BASTIDORES: Entrevista com Marcos Mioto
André Piunti
Marcos Rogério Mioto, 39, natural de Fernandópolis-SP.
Atuante no mercado de shows há 20 anos, Mioto é um dos principais contratantes do Brasil, um dos nomes mais fortes do mercado sertanejo.
Com duas décadas de estrada, não só conquistou um relacionamento invejável com donos de festas no país todo, como também se tornou amigo pessoal de diversos artistas.
Enquanto os fãs de música sertaneja fazem, por lazer, previsões para os próximos meses, ele se prende aos números. Sabe, mais do que ninguém, quem de fato está fazendo sucesso, quem está subindo e quem deve perder espaço.
Ex-músico de banda de baile que percebeu que vender shows dava mais dinheiro que tocar neles, o empresário é dono da “Marcos Mioto Promoções Artísticas”, sediada em Votuporanga-SP.
Abaixo, a conversa que tive com ele.
Qual a função de um contratante?
O contratante faz o papel de ser o ponto de ligação entre o artista e o evento. Aquela pessoa que trabalha pela melhor data, melhor evento, melhor equipe. Basicamente um intermediário que tenta achar o melhor negócio tanto pra festa quanto pro artista.
Qual a principal dificuldade do seu trabalho? Você sabe que há profissionais do próprio mercado que tratam como algo “fácil”…
O meu trabalho mexe diretamente com credibilidade. Mexo com festas que tem 30, 40, 50 anos de tradição. Quem acha que é algo fácil, é só ir lá na organização das festas e conversar. Confiança não é mandar uma garrafa no fim do ano, é fazer 10 anos de festa sem erro, sem dar dor de cabeça, assumindo a responsabilidade ano após ano. As pessoas falam muito, mas sabem como funciona.
Minha empresa não deve um real a nenhum artista, é tudo feito corretamente pra que não tenha brecha pra ninguém falar nada. Eu invisto pra que festa e artistas tenham o melhor resultado. Tenho um gasto grande com produção, coloco no melhor hotel, pego a melhor van, coisas que parecem pequenas, mas te dão moral com o passar dos anos.
Você concorda com quem diz que os cachês sertanejos estão caros demais?
Valor de cachê é algo relativo, né? Tem show que o valor parece alto, mas sai barato, e show que parece barato, mas nem assim dá lucro. O importante nessa questão é o escritório ter consciência do valor do artista dele, de quanto o artista dele vai dar na bilheteria. Hoje já há uma consciência boa do valor de cada show, pois o mercado se fala, os donos de festas conversam, trocam informações. A bilheteria pauta as festas. Se o artista rende na bilheteria, não tem porque dizer que o show dele é caro. Os valores chamam a atenção sim, mas na maioria dos casos eles se justificam.

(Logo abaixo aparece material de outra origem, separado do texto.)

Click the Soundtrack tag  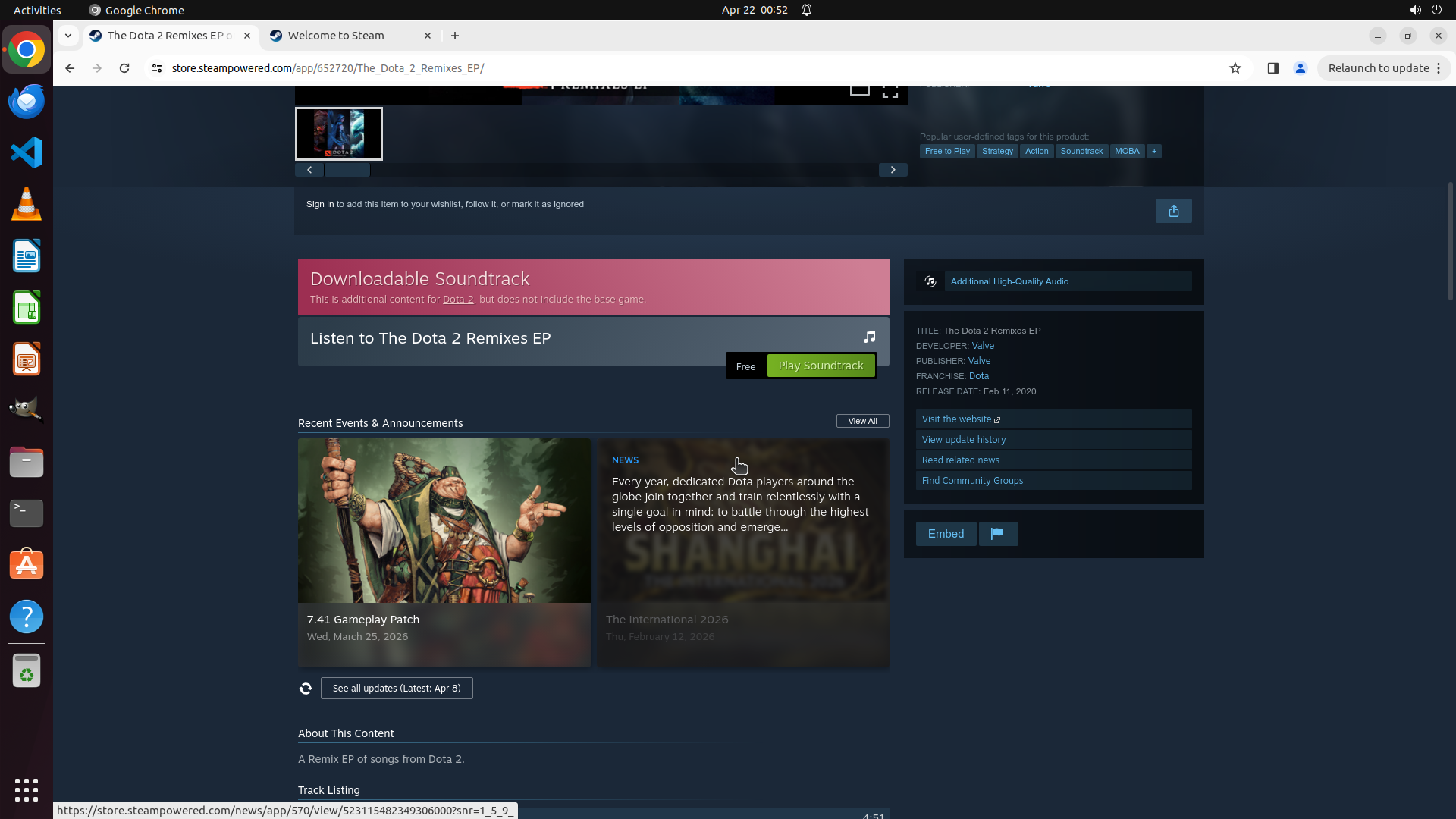(1081, 151)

Você me contou que quando chega no fim do ano, você se reúne com os escritórios pra reservar as datas do ano seguinte. Em quais dados você se baseia pra comprar mais shows de um artista, menos de um outro, passar a comprar de um novato?
Eu me baseio muito em histórico, trabalho com histórico, busco informações do que vem acontecendo. Tenho que ficar de olho se não estão me contando mentira, tenho que apurar. Sempre tem alguém dizendo que determinado artista tá levando 15 mil pessoas em média, mas na verdade tá levando 5 mil. Essa é a preocupação que eu tenho na hora de definir em quem apostar pro ano seguinte. O fato de ter sido músico, de ter tocado, ajuda a ter uma noção do que pode e o que não pode ir pra frente. Tá certo que a questão musical parece não importar muitas vezes, mas é mais uma base pra gente pensar o artista.
E há espaço pra novas apostas?
Sempre, a minha vida toda. Isso conta muito a nosso favor. Comprei Bruno e Marrone em 1995 por R$5 mil, comprei muito Luan Santana quando era conhecido só regionalmente, e assim fiz com diversas duplas. É uma parte importante do trabalho também.
Os contratantes ouvem um comentário, um tanto hostil, de que são “amigos do sucesso”, só se interessam em um artista quando ele está bem. Como você encara?
É o seguinte… eu vejo o mercado como um negócio, esse é meu trabalho, eu vivo disso. Eu não determino quem vai numa festa ou não vai, quem determina é a festa, a organização, a prefeitura. Todo mundo faz conta, todo mundo se informa pra saber como anda o mercado. Eu não concordo com isso, mesmo porque a maioria dos artistas de sucesso hoje eu comprei várias vezes em início de carreira, quando eram pouco conhecidos, então não é certo que digam que sou amigo do sucesso. Como eu te disse, comprei meu primeiro show do Bruno e Marrone em 1995 por R$5 mil, longe de ser sucesso. Repeti isso com quase todos os artistas. Sei que falam isso, mas geralmente vem de gente que não consegue espaço ou que perdeu espaço e quer colocar a culpa em alguém.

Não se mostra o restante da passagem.